Dieci allenatori licenziati in Serie A, l’ultimo è Gasperini

Tanto vale mettere un annuncio sul giornale. Si fa prima e si risparmia. A. A. A. cercasi tecnico giovane, di belle speranze, tatticamente flessibile, possibilmente aziendalista. Anche prima esperienza. Motivato, dinamico, disposto al sacrificio. Offresi buona retribuzione mensile, percentuale sulle provvigioni, clausole rescissorie. Max serietà, no perditempo. Il ruolo di allenatore derubricato a piazzista. E’ l’ultima frontiera della schizofrenia dei presidenti delle nostre squadre di calcio: finita l’epoca dei condottieri “speciali” e del rumore dei nemici, largo agli stagisti e agli interinali della panchina. Oronzo Canà ha fatto scuola: li prendi sapendo già che li manderai via. Poi, se proprio dovesse andar male, c’è sempre l’usato garantito, il traghettatore o l'alternativa stagionale a buon mercato per galleggiare, non affondare e confidare nella spartizione collettiva dei diritti tv per mettere una toppa al bilancio.

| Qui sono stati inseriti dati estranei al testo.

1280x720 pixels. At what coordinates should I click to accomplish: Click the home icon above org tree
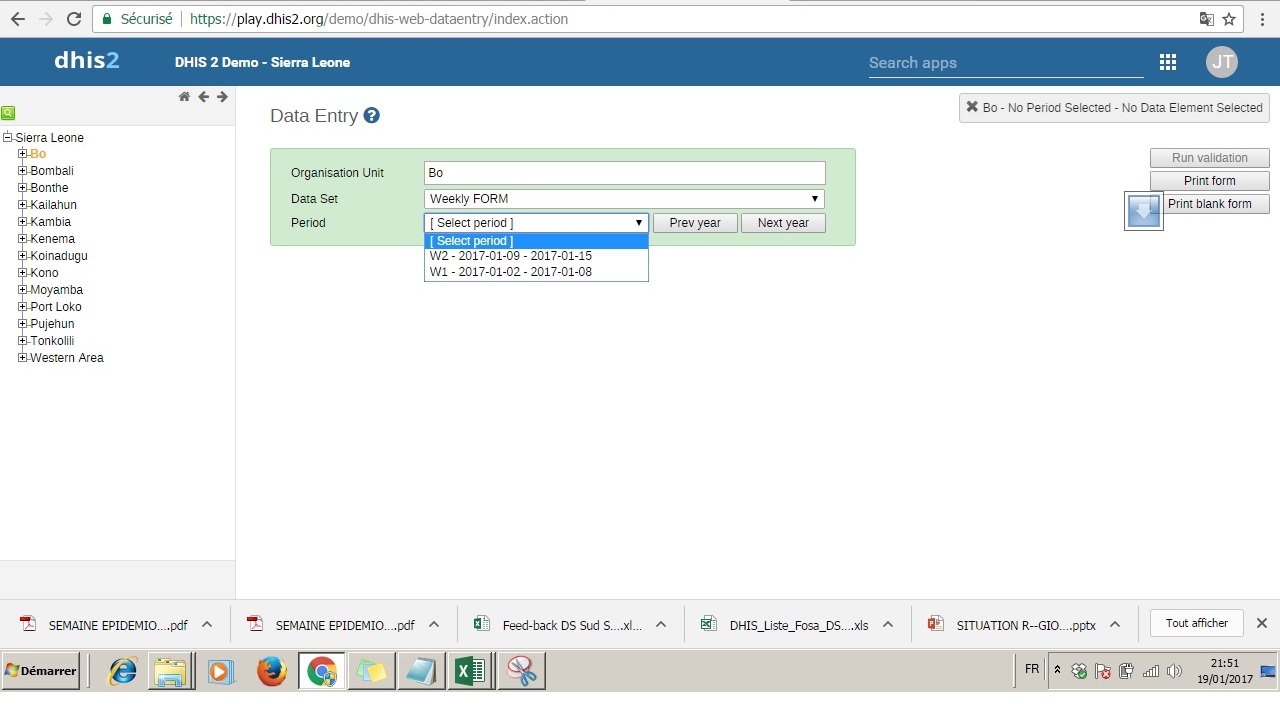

Sommersi e salvati. A Cagliari il sound di Massimo Ficcadenti non piaceva a “X Factor” Cellino: la mia banda suona il rock ed è un’eterna partenza, un licenziamento in punta di plettro accordato dopo un mese dall’inizio del campionato. E mentre la musica va, i titoli di coda scorrono sulla sagoma di “mister ex” pagato a cottimo, liquidato in do minore. I can’t get no satisfaction, nella hit parade c’è l’evergreen Zamparini: pure lui l’intona a orecchio gli allenatori, ma se il riff è noioso li stronca alla prima strofa. Sannino, Gasperini, Malesani e 2 uomini mercato (da Lo Monaco a Perinetti): tutti giù per terra alla fine del girotondo. Sotto la Lanterna l'onda anomala di Preziosi s'è portata vita De Canio, Del Neri e ha lasciato Ballardini. La risacca ha risucchiato Ferrara e rilanciato Delio Rossi. E poi ancora De Carlo (Chievo), Stroppa (Pescara), Cosmi (Siena) e, infine, Zeman (Roma) che dice: "Smettere di allenare? Mi devono sparare". E allora, sorridete, gli spari sopra sono per voi.